The intellectual ability test was administered during a group session of 100 min. The math tasks were presented in an individual thinking-aloud session of 50 min. Participants could make use of a pen, pencil, text highlighter, ruler, calculator, and blank sheets of paper for making notes and/or calculations.

All participants were instructed to think aloud during the individual session. The experimenter was not allowed to help the students in any way. To encourage the student to keep on thinking aloud, the experimenter used standard prompts (e.g., “please, keep on thinking aloud”) whenever the student fell silent. All the utterances of the participants were audio-taped, transcribed and analyzed in relation to metacognitive skillfulness.

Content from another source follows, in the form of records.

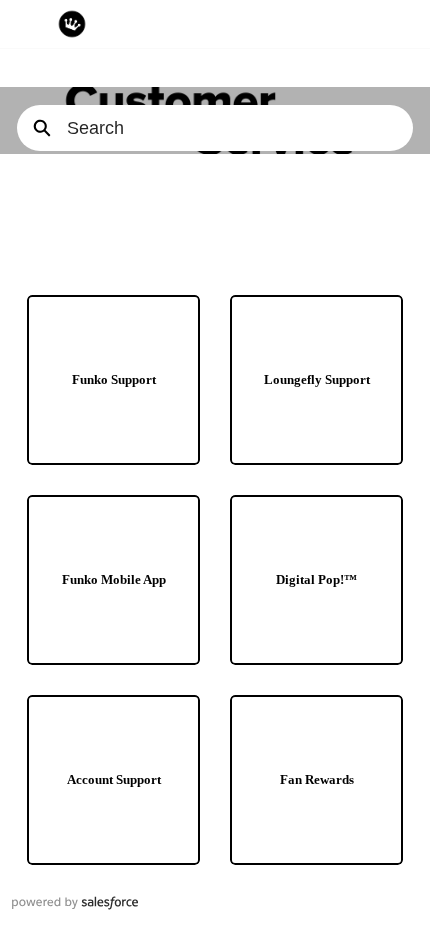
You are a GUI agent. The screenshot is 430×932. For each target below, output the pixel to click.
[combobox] (240, 128)
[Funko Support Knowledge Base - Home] (72, 24)
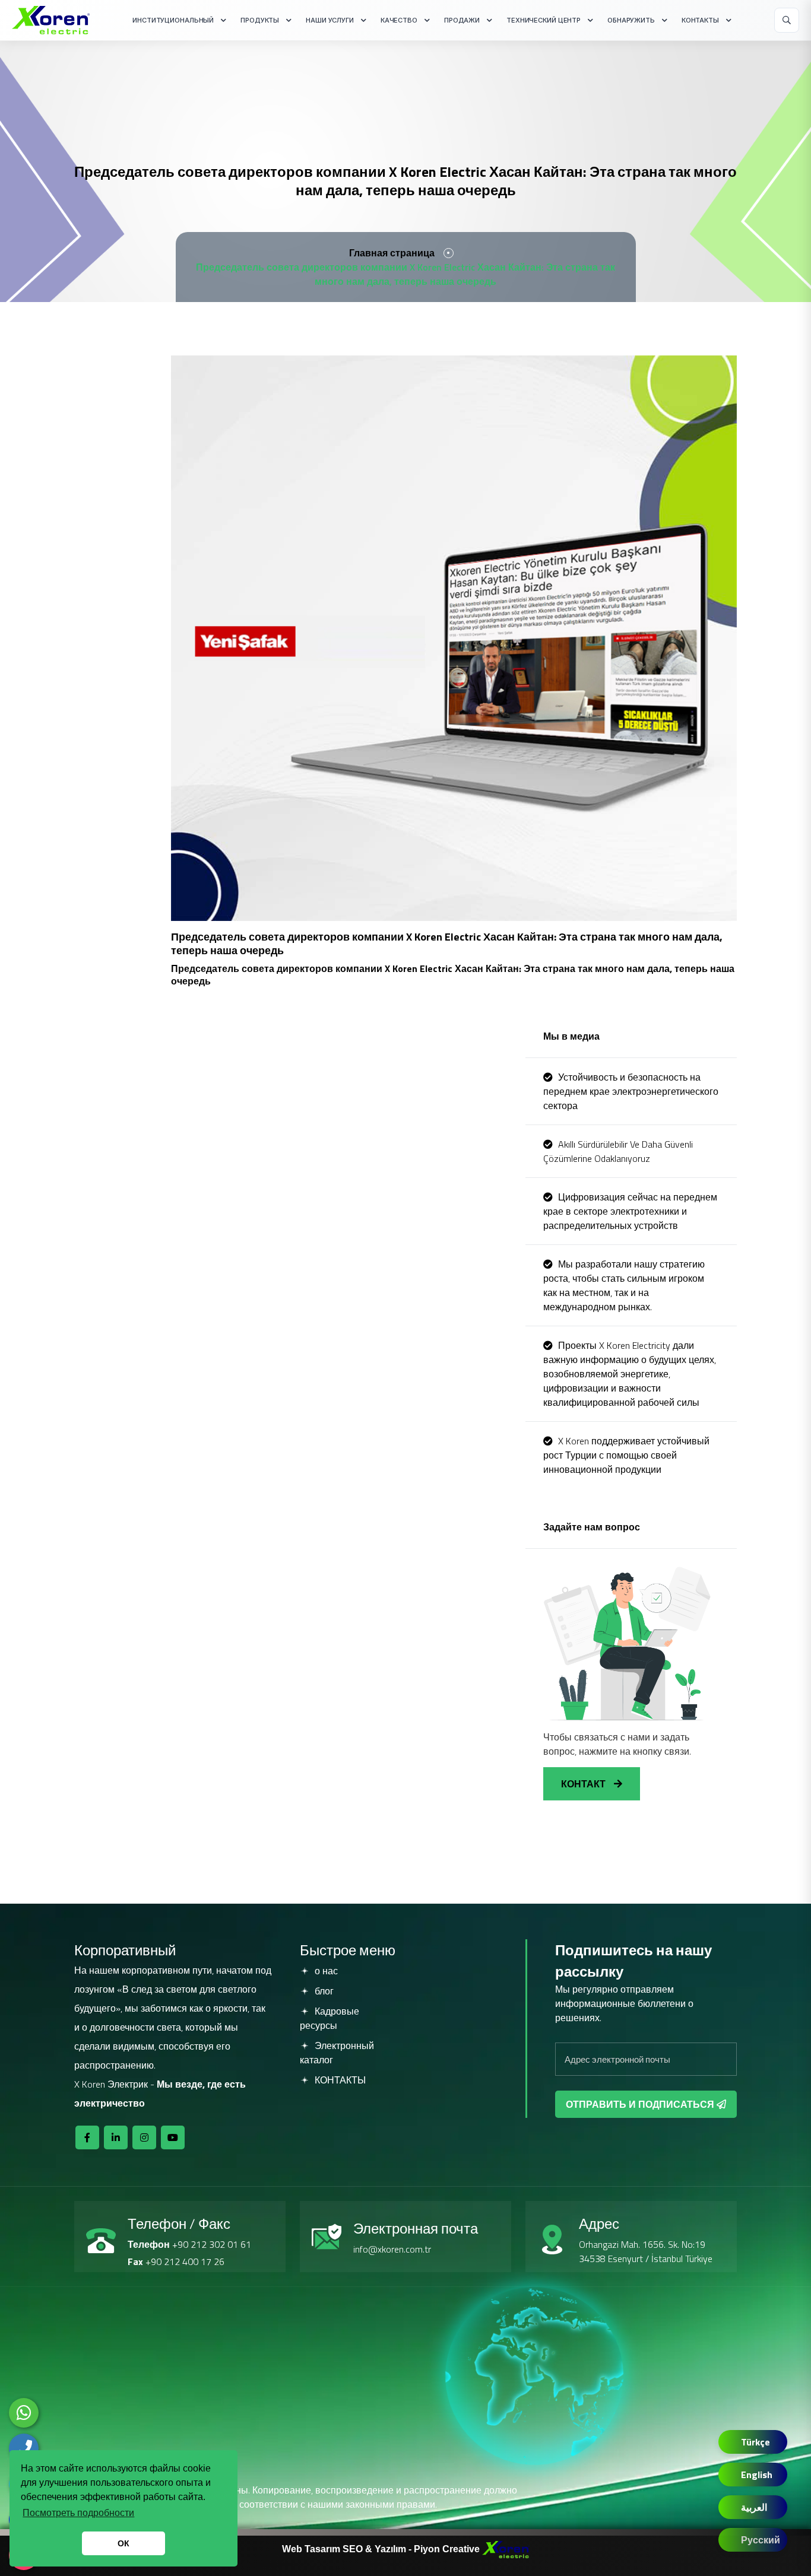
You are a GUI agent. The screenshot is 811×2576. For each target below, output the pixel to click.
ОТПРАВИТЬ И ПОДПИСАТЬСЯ (641, 2104)
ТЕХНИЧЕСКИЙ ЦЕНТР (543, 20)
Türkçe (755, 2442)
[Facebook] (87, 2137)
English (756, 2474)
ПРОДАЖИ (462, 20)
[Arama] (786, 20)
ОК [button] (123, 2543)
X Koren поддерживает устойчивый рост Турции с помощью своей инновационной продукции (626, 1455)
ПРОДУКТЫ (259, 20)
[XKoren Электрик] (51, 20)
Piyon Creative (448, 2548)
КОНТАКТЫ (700, 20)
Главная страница (392, 253)
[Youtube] (173, 2137)
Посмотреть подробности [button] (78, 2513)
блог (323, 1991)
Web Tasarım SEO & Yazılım (345, 2548)
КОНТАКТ (584, 1784)
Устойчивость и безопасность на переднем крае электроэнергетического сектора (630, 1091)
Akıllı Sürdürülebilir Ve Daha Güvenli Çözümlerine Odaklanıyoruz (618, 1151)
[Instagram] (144, 2137)
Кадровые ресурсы (329, 2018)
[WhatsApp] (24, 2413)
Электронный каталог (337, 2052)
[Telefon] (24, 2448)
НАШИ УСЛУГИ (330, 20)
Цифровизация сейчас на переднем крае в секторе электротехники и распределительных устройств (630, 1211)
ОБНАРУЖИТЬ (631, 20)
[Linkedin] (116, 2137)
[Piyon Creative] (506, 2548)
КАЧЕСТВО (399, 20)
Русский (760, 2540)
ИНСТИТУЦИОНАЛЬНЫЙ (173, 20)
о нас (325, 1971)
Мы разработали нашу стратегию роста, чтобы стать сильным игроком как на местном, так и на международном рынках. (624, 1285)
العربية (754, 2507)
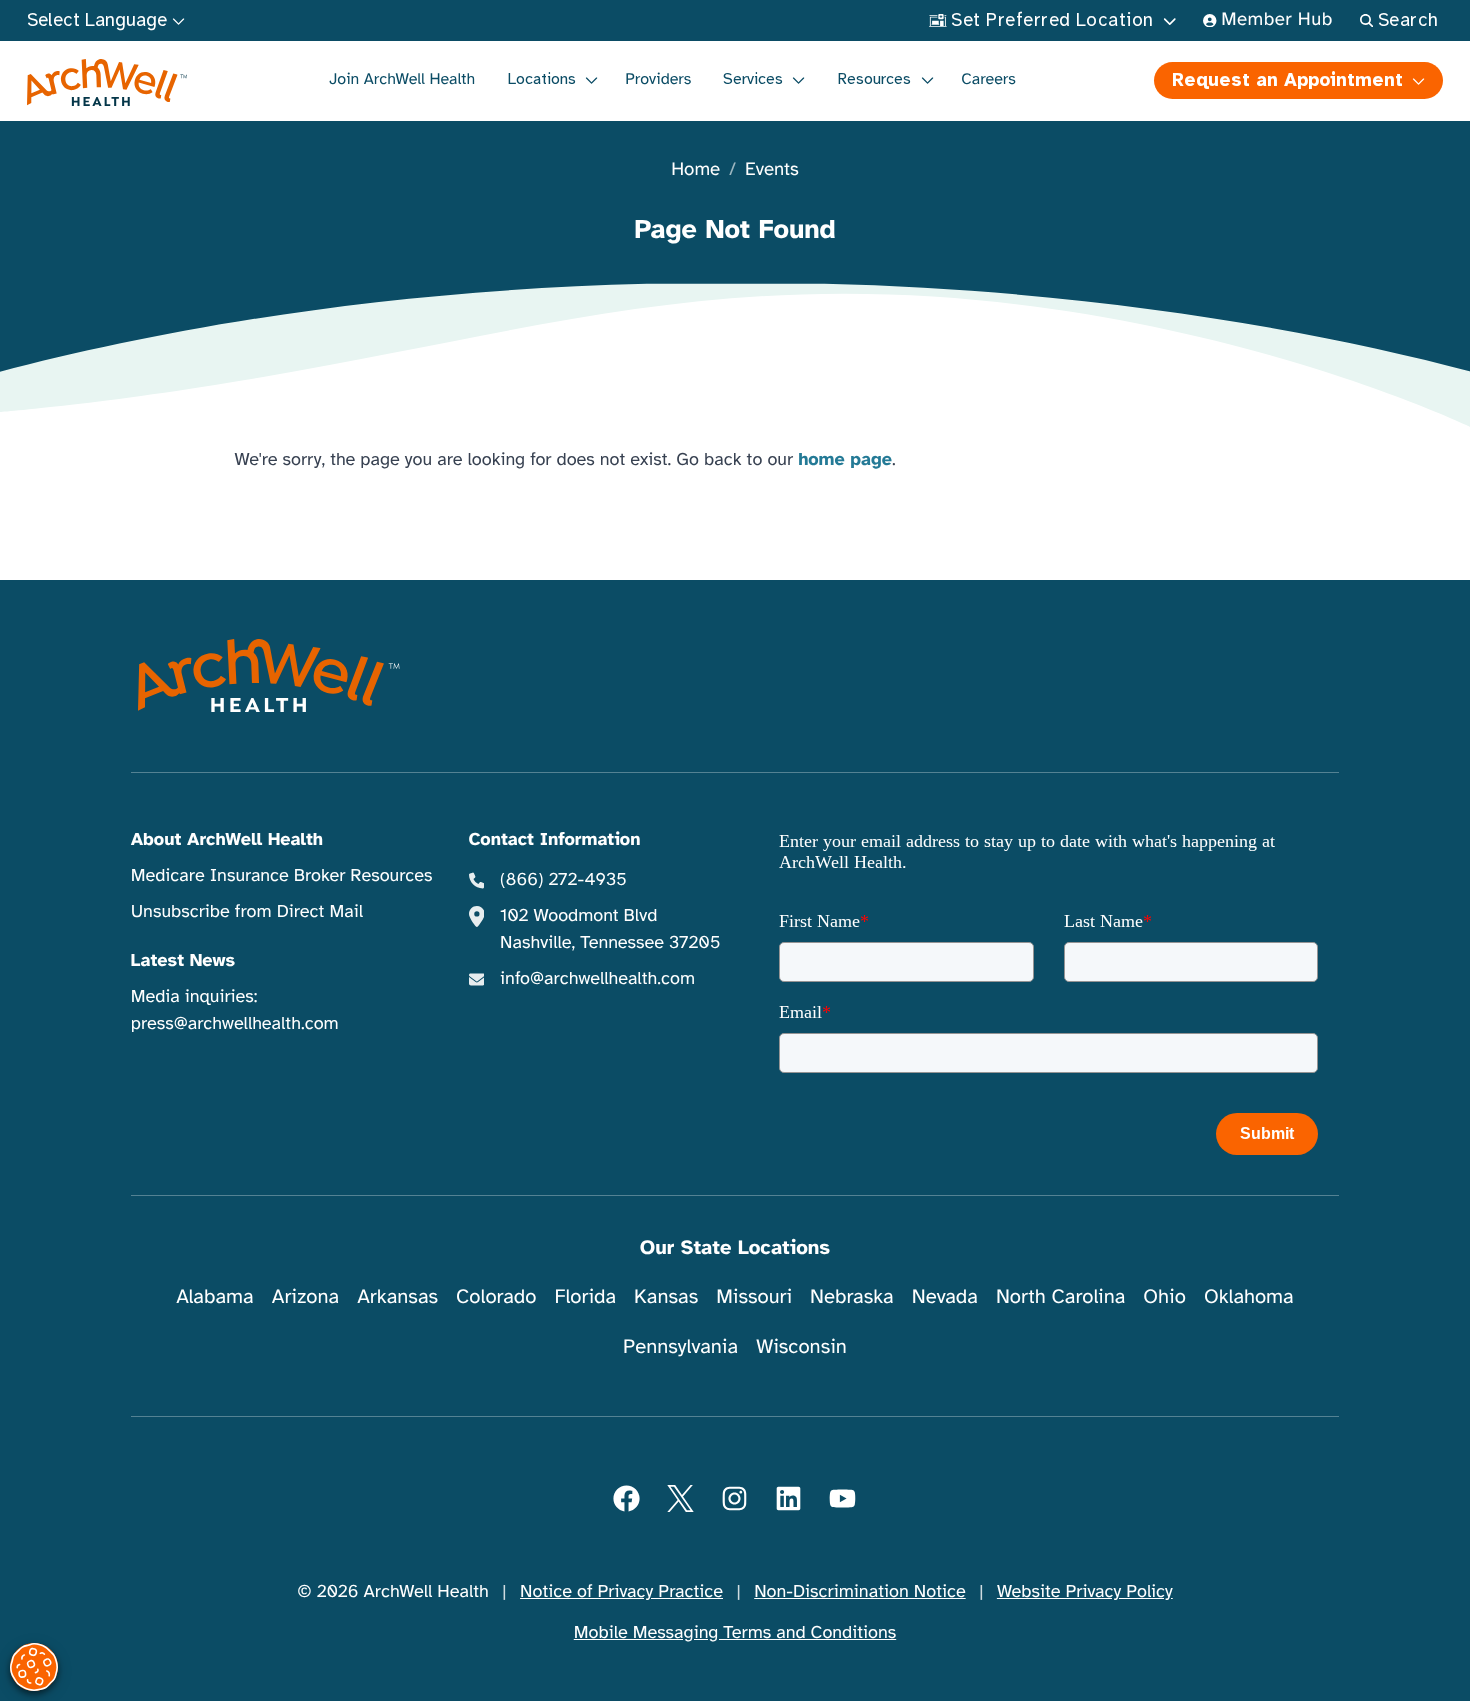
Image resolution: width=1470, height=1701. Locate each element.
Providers (658, 79)
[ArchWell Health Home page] (107, 83)
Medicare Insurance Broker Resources (282, 876)
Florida (585, 1296)
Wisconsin (801, 1346)
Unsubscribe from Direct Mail (247, 912)
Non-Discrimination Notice (859, 1592)
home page (845, 460)
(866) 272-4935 (563, 880)
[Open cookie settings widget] (34, 1667)
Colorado (496, 1296)
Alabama (215, 1296)
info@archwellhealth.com (597, 979)
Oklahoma (1249, 1296)
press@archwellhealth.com (235, 1024)
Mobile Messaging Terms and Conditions (735, 1633)
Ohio (1164, 1296)
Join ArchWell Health (402, 79)
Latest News (183, 961)
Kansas (666, 1296)
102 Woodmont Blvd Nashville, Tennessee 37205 (610, 929)
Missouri (754, 1296)
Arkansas (397, 1296)
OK (1290, 1653)
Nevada (945, 1296)
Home (695, 170)
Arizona (305, 1296)
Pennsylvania (680, 1346)
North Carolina (1060, 1296)
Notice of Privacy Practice (621, 1592)
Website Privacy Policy (1085, 1592)
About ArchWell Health (227, 840)
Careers (988, 79)
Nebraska (852, 1296)
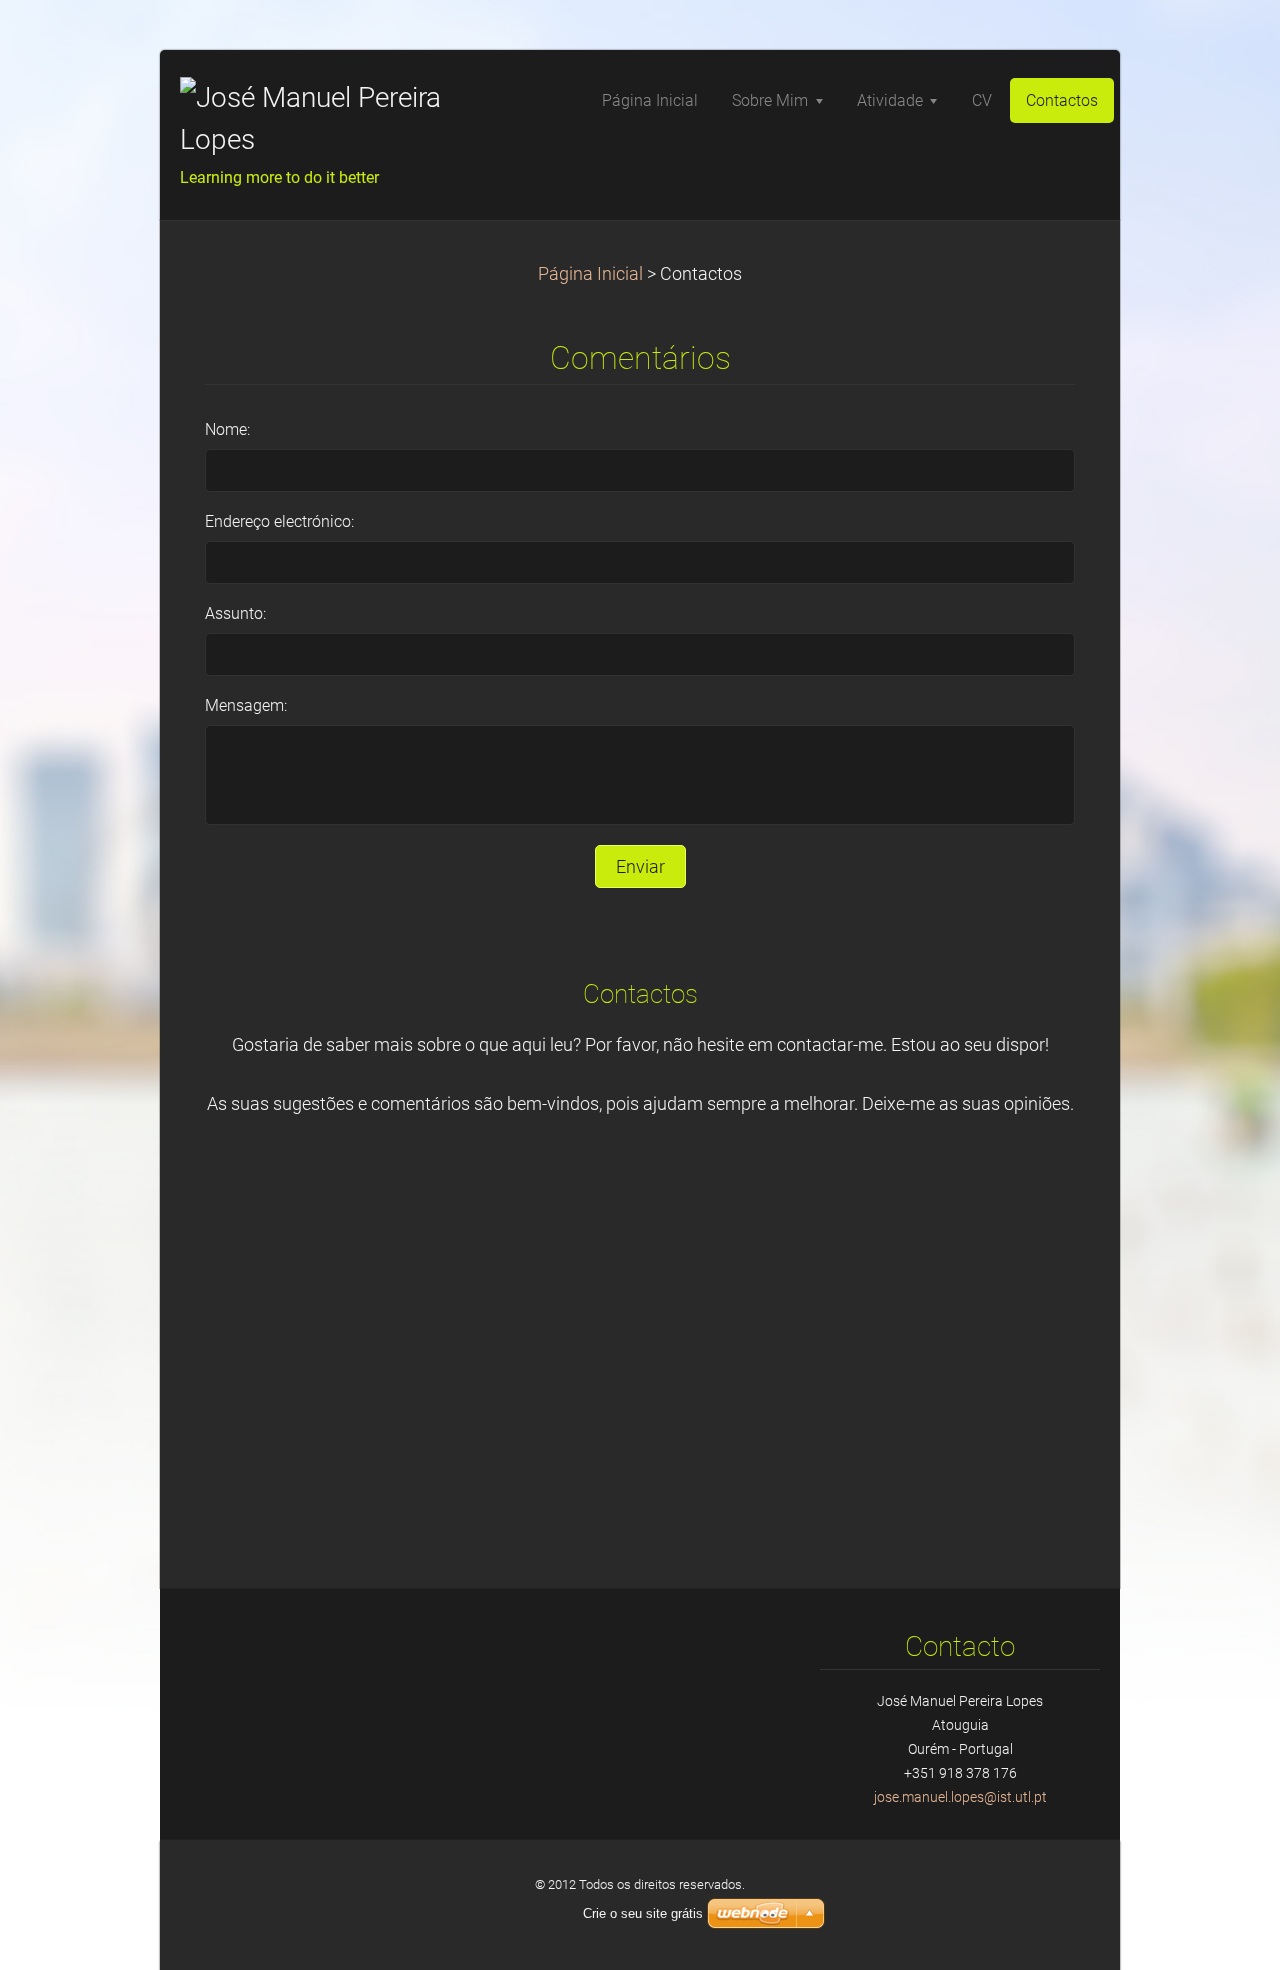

Development of metacognitive and intellectual abilities

To establish a continuous growth in both metacognitive and intellectual abilities, the results of both age groups (second- and third-year students) were compared. First, MANOVAs were performed on the metacognition and intellectual ability scores with age as between-groups factor. Next, univariate tests were performed. Results of the MANOVA on the raw scores of intellectual ability revealed a significant age effect [F(4,54) = 3.93, p < 0.01, η 2 = 0.23]. Third-year students had a higher intellectual ability score than second-year students. Results of the MANOVAs on both the quantitative [F(4, 54) = 13.84, p < 0.001, η 2 = 0.51] and the qualitative [F(4, 54) = 4.90, p < 0.005, η 2 = 0.27] scores of metacognitive skills revealed a significant age effect as well. So, third-year students had higher metacognition scores than second-year students. Thus, both intellectual and metacognitive abilities show an increase between the second and third year in secondary education.

Results of the subsequent univariate tests on the subscales of intellectual ability and metacognition scores show a significant growth over the years (see Table 2). With the exception of the quantity of orientation activities, results of the univariate tests show an increase in all the components of intellectual and metacognitive abilities.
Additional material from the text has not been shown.